[ROWS]
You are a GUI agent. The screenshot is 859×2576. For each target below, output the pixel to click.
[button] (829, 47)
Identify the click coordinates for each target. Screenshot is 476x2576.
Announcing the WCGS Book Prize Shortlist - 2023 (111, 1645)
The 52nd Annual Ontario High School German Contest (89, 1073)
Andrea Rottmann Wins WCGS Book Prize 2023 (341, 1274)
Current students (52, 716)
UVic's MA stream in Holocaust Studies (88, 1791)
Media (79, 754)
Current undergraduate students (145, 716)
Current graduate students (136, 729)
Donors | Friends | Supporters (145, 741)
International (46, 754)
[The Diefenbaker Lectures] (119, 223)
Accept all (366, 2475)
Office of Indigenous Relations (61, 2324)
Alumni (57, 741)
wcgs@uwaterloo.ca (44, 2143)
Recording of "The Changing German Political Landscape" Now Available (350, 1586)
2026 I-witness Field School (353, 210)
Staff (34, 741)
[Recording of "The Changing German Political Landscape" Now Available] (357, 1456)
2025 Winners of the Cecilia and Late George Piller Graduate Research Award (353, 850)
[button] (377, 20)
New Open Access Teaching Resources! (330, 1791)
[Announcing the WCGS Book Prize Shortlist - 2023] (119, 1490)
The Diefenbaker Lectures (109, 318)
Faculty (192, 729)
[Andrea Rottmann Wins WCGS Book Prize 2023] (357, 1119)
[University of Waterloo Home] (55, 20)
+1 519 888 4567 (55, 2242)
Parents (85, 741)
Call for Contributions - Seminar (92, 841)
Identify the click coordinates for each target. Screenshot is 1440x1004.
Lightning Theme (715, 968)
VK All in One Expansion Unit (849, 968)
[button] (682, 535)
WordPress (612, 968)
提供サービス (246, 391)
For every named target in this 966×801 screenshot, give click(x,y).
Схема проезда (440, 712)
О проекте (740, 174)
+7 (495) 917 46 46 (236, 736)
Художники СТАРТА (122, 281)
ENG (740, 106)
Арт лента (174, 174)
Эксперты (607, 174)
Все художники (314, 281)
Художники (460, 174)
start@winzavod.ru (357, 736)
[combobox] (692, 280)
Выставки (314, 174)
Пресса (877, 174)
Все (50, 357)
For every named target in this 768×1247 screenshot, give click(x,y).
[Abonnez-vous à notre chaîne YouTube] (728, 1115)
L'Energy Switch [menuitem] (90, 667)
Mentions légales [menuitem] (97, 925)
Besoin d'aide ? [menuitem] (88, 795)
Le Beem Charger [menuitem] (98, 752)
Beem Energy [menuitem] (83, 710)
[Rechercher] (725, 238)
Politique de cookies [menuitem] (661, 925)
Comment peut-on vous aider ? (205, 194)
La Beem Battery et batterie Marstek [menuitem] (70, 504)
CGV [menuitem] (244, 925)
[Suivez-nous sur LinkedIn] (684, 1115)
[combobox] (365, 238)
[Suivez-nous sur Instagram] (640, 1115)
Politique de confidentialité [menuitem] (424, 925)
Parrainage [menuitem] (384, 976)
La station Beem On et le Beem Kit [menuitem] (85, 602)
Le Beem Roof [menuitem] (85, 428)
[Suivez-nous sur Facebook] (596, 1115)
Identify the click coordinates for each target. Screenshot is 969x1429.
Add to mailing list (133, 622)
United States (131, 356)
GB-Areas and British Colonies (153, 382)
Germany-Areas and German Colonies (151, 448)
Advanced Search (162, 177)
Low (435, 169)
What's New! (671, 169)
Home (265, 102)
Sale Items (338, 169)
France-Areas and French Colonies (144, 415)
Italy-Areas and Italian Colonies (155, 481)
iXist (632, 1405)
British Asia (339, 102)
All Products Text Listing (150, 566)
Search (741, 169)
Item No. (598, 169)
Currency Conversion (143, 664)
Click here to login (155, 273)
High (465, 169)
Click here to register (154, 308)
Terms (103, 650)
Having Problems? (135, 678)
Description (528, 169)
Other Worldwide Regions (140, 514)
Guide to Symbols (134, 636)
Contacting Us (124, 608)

[WHAT IS EXPECTED]
Recast the records above as a Markdown table with the columns Row and Line, one row per line. Start at the line that contains "New Open Access", stop after the line that contains "提供サービス (246, 391)", and omit blank lines.

[WORKED ANSWER]
| Row | Line |
|---|---|
| 1 | New Open Access Teaching Resources! (330, 1791) |
| 2 | [Announcing the WCGS Book Prize Shortlist - 2023] (119, 1490) |
| 3 | The Diefenbaker Lectures (109, 318) |
| 4 | Faculty (192, 729) |
| 5 | [Andrea Rottmann Wins WCGS Book Prize 2023] (357, 1119) |
| 6 | [University of Waterloo Home] (55, 20) |
| 7 | +1 519 888 4567 (55, 2242) |
| 8 | Parents (85, 741) |
| 9 | Call for Contributions - Seminar (92, 841) |
| 10 | Identify the click coordinates for each target. Screenshot is 1440x1004. |
| 11 | Lightning Theme (715, 968) |
| 12 | VK All in One Expansion Unit (849, 968) |
| 13 | [button] (682, 535) |
| 14 | WordPress (612, 968) |
| 15 | 提供サービス (246, 391) |